Entries shown>
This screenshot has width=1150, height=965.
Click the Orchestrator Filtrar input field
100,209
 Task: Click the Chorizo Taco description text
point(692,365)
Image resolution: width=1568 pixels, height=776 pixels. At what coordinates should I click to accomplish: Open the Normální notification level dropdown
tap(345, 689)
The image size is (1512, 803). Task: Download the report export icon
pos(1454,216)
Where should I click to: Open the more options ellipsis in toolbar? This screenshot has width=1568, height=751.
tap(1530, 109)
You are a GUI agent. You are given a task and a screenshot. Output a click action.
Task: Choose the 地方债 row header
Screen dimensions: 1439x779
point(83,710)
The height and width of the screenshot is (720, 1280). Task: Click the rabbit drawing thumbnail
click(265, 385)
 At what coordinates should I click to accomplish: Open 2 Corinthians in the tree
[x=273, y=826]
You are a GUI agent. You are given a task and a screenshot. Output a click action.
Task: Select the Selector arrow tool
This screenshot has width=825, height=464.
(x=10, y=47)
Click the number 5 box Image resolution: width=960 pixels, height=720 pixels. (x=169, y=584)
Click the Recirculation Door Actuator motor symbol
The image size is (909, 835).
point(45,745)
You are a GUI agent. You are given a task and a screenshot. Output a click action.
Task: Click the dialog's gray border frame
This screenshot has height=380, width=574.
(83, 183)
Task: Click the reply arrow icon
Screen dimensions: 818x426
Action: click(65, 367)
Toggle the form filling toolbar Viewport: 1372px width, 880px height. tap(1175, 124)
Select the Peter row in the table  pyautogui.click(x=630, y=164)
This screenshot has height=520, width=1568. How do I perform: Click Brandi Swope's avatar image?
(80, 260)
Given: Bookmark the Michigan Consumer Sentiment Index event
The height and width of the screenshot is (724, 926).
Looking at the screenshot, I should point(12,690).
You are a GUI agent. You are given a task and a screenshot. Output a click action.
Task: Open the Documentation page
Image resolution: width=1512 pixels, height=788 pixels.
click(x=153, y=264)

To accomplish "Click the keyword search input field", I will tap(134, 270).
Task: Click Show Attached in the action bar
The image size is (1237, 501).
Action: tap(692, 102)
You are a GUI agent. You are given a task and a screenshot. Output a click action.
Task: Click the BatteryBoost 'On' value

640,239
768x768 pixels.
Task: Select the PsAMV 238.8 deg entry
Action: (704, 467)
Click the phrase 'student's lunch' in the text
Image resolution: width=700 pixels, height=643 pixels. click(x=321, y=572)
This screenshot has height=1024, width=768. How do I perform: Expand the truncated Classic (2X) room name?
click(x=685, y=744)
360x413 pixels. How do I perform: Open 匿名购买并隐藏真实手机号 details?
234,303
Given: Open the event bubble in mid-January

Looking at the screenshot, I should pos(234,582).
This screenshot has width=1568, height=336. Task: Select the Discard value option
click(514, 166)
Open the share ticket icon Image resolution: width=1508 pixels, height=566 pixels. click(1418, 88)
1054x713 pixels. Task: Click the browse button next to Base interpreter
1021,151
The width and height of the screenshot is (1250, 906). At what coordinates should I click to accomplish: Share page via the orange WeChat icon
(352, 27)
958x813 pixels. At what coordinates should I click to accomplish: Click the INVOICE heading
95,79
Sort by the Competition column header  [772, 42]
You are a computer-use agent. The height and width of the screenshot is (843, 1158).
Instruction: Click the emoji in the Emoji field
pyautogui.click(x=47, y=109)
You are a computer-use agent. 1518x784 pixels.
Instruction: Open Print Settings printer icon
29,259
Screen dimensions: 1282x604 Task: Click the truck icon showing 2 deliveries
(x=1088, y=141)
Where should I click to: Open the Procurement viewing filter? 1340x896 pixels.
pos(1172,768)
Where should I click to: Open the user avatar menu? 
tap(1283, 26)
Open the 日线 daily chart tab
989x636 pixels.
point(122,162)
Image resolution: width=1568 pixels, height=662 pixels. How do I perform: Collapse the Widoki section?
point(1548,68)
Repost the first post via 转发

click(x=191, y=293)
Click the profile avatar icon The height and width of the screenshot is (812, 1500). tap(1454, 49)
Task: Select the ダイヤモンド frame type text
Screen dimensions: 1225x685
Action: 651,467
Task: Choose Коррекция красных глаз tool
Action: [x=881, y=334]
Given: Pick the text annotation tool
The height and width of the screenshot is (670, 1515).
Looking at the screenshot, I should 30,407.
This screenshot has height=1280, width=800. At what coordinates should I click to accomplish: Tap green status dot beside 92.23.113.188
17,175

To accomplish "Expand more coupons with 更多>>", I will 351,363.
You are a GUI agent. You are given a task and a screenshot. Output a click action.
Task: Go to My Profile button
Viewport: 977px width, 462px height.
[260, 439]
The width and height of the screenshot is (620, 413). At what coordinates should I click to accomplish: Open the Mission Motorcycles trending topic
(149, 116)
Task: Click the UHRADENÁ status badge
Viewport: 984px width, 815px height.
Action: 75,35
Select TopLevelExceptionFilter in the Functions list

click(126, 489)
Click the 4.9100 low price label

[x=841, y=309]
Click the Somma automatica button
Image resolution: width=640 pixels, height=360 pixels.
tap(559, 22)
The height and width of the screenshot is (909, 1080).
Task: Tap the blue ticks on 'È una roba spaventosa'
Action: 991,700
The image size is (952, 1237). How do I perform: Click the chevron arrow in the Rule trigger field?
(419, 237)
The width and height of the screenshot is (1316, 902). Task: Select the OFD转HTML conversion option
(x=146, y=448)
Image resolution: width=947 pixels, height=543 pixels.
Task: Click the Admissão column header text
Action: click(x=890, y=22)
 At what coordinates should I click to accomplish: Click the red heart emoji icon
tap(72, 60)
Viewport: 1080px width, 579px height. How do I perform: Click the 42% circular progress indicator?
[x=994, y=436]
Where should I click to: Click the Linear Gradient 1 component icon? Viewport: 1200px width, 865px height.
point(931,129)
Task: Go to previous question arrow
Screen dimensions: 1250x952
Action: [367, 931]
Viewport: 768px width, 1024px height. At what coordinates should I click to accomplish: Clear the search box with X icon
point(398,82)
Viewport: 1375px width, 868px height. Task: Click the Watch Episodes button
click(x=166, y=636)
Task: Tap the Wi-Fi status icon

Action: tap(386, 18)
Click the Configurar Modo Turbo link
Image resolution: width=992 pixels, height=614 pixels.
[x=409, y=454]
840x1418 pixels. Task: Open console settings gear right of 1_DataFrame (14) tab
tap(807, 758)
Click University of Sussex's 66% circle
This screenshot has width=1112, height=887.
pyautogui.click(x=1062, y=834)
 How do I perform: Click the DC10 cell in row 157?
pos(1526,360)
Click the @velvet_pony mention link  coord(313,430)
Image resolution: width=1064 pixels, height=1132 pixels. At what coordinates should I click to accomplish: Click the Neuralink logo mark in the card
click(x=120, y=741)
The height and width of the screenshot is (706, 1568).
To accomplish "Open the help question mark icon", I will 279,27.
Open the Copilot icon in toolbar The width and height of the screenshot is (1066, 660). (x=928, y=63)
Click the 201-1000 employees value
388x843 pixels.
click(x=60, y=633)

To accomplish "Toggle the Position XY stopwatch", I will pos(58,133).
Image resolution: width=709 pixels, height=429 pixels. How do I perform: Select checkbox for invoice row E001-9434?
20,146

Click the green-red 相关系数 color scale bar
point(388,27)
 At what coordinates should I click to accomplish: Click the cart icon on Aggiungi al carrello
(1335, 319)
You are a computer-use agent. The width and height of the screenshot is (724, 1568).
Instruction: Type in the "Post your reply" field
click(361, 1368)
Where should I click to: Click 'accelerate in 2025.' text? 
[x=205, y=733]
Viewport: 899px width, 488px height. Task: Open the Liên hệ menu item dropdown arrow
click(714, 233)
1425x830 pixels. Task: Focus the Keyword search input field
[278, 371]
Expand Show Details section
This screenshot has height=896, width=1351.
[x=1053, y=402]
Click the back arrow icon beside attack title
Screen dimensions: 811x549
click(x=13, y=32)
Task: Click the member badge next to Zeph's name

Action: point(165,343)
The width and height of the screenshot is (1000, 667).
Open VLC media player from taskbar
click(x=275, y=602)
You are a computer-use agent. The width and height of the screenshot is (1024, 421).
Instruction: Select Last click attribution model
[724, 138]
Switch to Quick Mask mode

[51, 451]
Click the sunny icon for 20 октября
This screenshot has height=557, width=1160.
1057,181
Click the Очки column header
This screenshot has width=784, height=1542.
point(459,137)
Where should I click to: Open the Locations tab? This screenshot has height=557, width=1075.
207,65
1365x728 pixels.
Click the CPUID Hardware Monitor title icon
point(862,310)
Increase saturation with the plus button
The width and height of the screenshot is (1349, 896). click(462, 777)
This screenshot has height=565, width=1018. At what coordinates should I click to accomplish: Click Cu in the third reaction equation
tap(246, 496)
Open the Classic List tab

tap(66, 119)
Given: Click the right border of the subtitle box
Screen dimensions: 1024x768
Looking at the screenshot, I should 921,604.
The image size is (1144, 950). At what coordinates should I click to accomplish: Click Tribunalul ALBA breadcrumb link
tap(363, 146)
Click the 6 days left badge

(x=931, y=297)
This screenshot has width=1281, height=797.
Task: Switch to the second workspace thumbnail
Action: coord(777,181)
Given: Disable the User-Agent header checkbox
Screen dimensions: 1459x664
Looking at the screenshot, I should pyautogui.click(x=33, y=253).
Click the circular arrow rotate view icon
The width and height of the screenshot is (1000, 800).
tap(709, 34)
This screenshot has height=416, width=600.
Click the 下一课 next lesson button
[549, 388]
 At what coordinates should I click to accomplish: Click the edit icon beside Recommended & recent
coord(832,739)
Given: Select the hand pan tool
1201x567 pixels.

Assignment> Print the records verbatim, stopping after the "Toggle the form" line.

Answer to this task>
This screenshot has width=1150, height=965.
Click the Orchestrator Filtrar input field
100,209
 Task: Click the Chorizo Taco description text
point(692,365)
Image resolution: width=1568 pixels, height=776 pixels. At what coordinates should I click to accomplish: Open the Normální notification level dropdown
tap(345, 689)
The image size is (1512, 803). Task: Download the report export icon
pos(1454,216)
Where should I click to: Open the more options ellipsis in toolbar? This screenshot has width=1568, height=751.
tap(1530, 109)
You are a GUI agent. You are given a task and a screenshot. Output a click action.
Task: Choose the 地方债 row header
Screen dimensions: 1439x779
point(83,710)
The height and width of the screenshot is (720, 1280). Task: Click the rabbit drawing thumbnail
click(265, 385)
 At what coordinates should I click to accomplish: Open 2 Corinthians in the tree
[x=273, y=826]
You are a GUI agent. You are given a task and a screenshot. Output a click action.
Task: Select the Selector arrow tool
This screenshot has width=825, height=464.
(x=10, y=47)
Click the number 5 box Image resolution: width=960 pixels, height=720 pixels. (x=169, y=584)
Click the Recirculation Door Actuator motor symbol
The image size is (909, 835).
point(45,745)
You are a GUI agent. You are given a task and a screenshot. Output a click action.
Task: Click the dialog's gray border frame
This screenshot has height=380, width=574.
(83, 183)
Task: Click the reply arrow icon
Screen dimensions: 818x426
Action: click(65, 367)
Toggle the form filling toolbar Viewport: 1372px width, 880px height. tap(1175, 124)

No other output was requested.